A hard cap body and an wearing body provided inside the cap body and in contact with a human head, and from when the impact is applied to the top of the cap body until the cap body is deformed by the impact The helmet further extends upward relative to the lower movement of the cap body to mitigate an impact applied to the cap top of the cap body while approaching the inner top of the cap body of the cap body.
The cap is disposed between the cap body and the wearing body, and when the top of the body of the wearing body approaches a predetermined distance with respect to the inner surface of the parietal head of the cap body by the upward extension of the wearing body, the wearing is performed A helmet characterized by comprising a regulation part which regulates the extension of the body.   The helmet according to claim 1, wherein the restriction portion is provided between the top of the cap and the top of the fitting.

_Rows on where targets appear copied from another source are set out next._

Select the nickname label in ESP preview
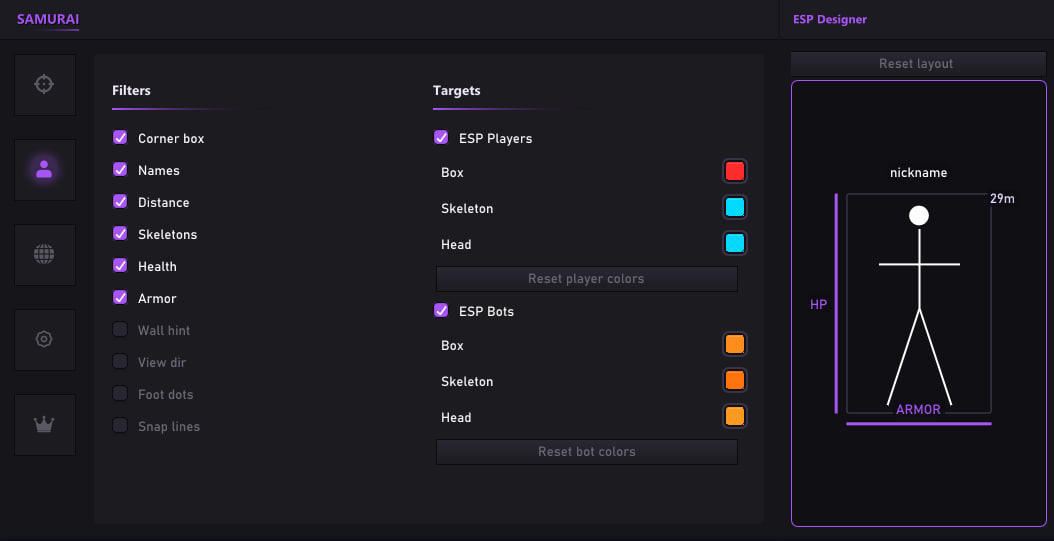 (918, 173)
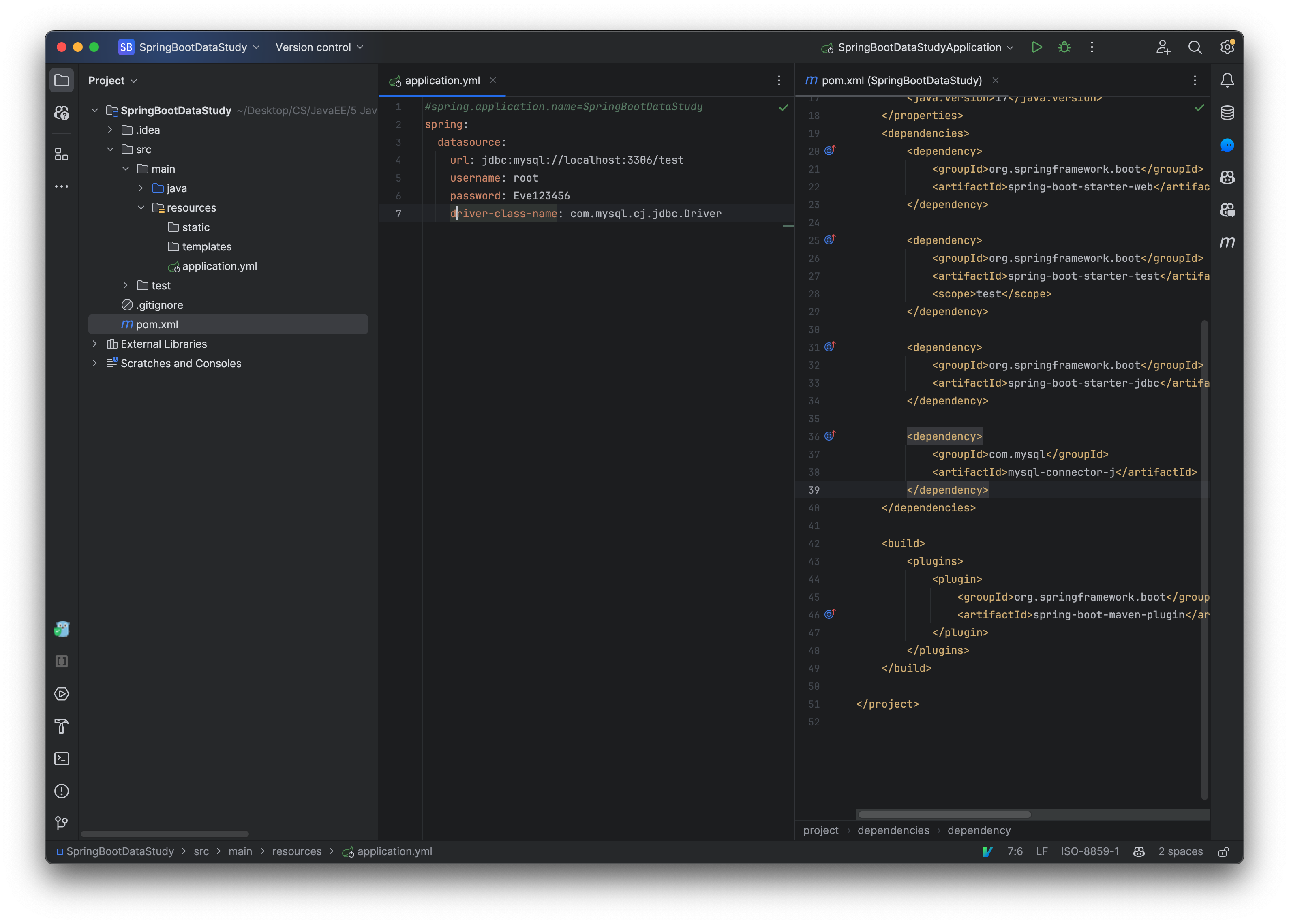This screenshot has width=1289, height=924.
Task: Open the Terminal tool window
Action: 61,759
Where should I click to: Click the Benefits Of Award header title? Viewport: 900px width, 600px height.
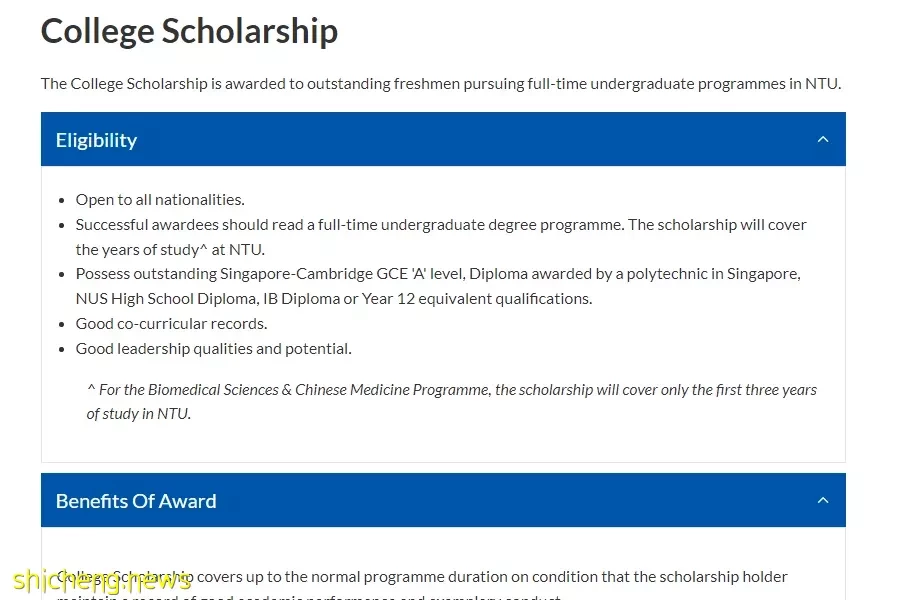[136, 501]
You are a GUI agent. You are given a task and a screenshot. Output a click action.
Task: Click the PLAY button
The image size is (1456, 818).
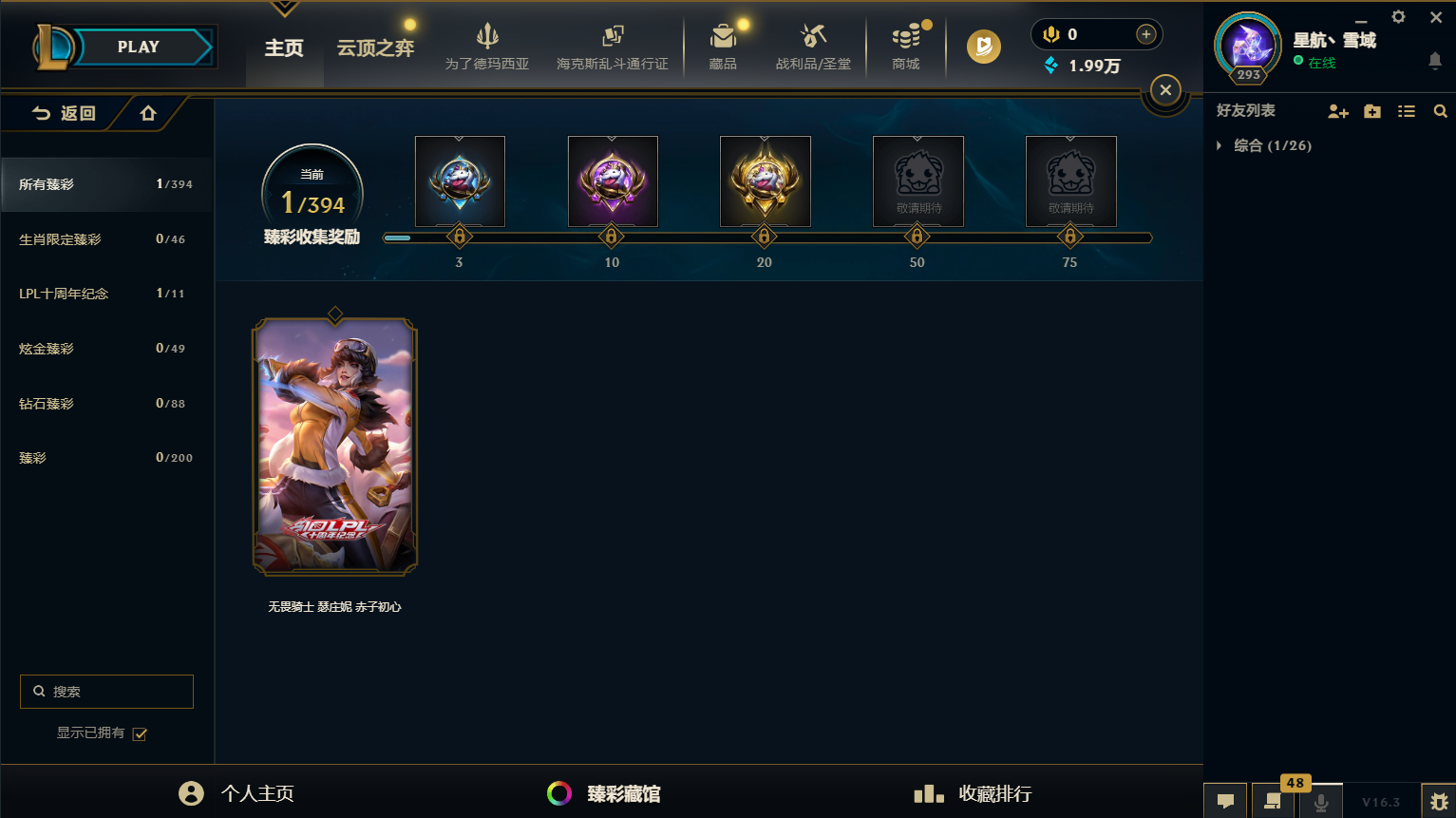click(139, 47)
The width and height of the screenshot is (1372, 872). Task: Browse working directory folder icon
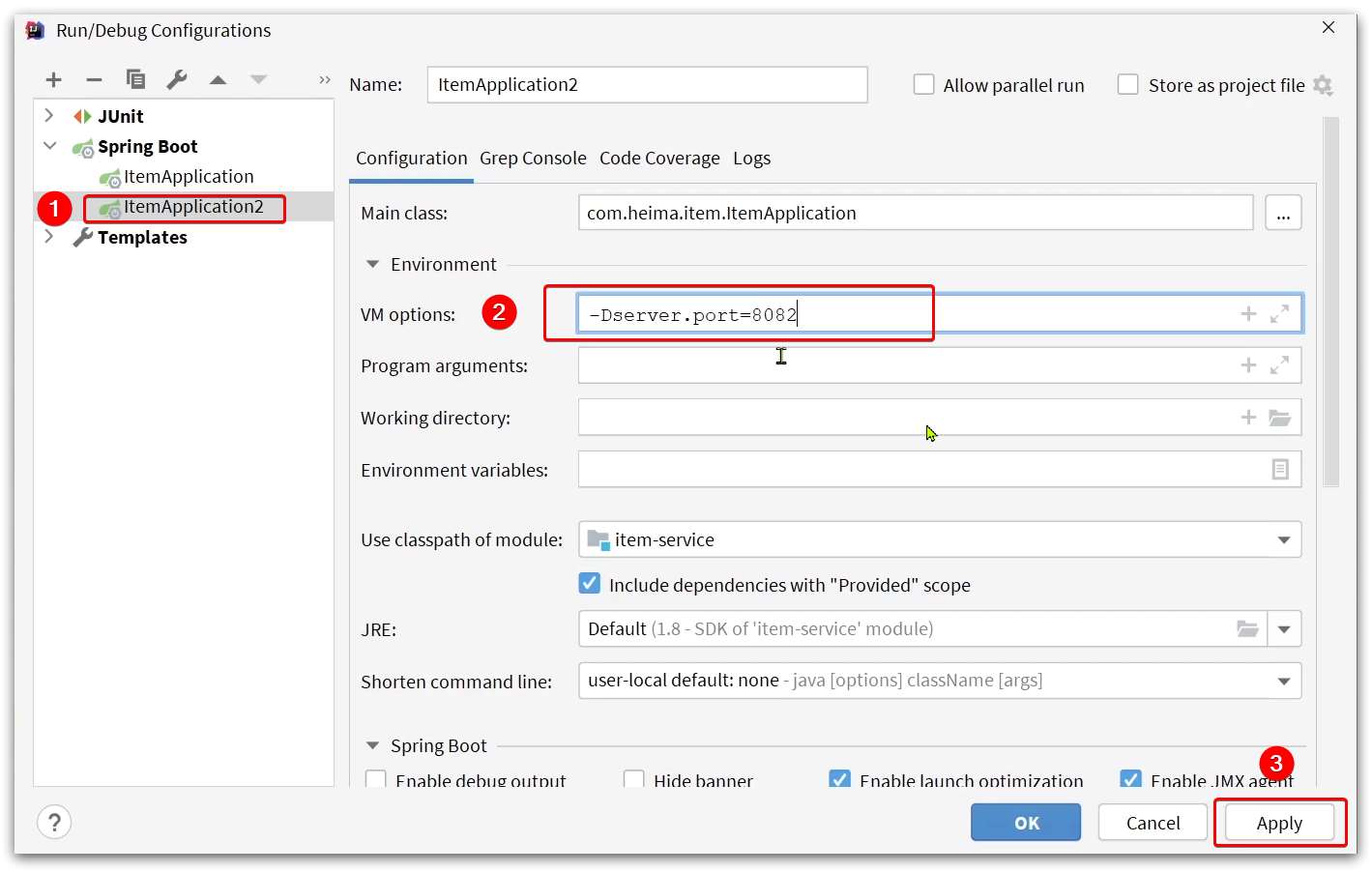pyautogui.click(x=1279, y=418)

When the body is in close contact with the human head model according to Japanese Industrial Standard T8131: 2015, the horizontal plane located 55 mm below the central head axis of the human head model from the top of the human head model is taken as the reference horizontal plane. When a point where the horizontal plane intersects is a reference point,
The top of the head is a portion above the reference horizontal surface,
The helmet according to claim 1 or 2, wherein the restricting portion is provided at a position where a line extending within an angle range of 0 ° to 70 ° upward with respect to the reference horizontal surface from the reference point passes through. .   The said control part is formed in the shape which protrudes toward the inner surface of the said cap body from the said mounting body, and it is provided in the state contact | abutted on the said cap inner surface. The helmet according to any one of the above.   The restricting portion is formed to project from the attachment toward the inner surface of the cap, and the top of the attachment is on the inner surface of the top of the cap due to the upward extension of the attachment. The helmet according to any one of claims 1 to 3, wherein the helmet abuts against the inner surface of the cap body when approaching to a predetermined distance.   The helmet according to any one of claims 1 to 5, wherein the restricting portion has a shape that requires a load of 500 N or more in order to make a deformation amount at the time of compression 2 mm.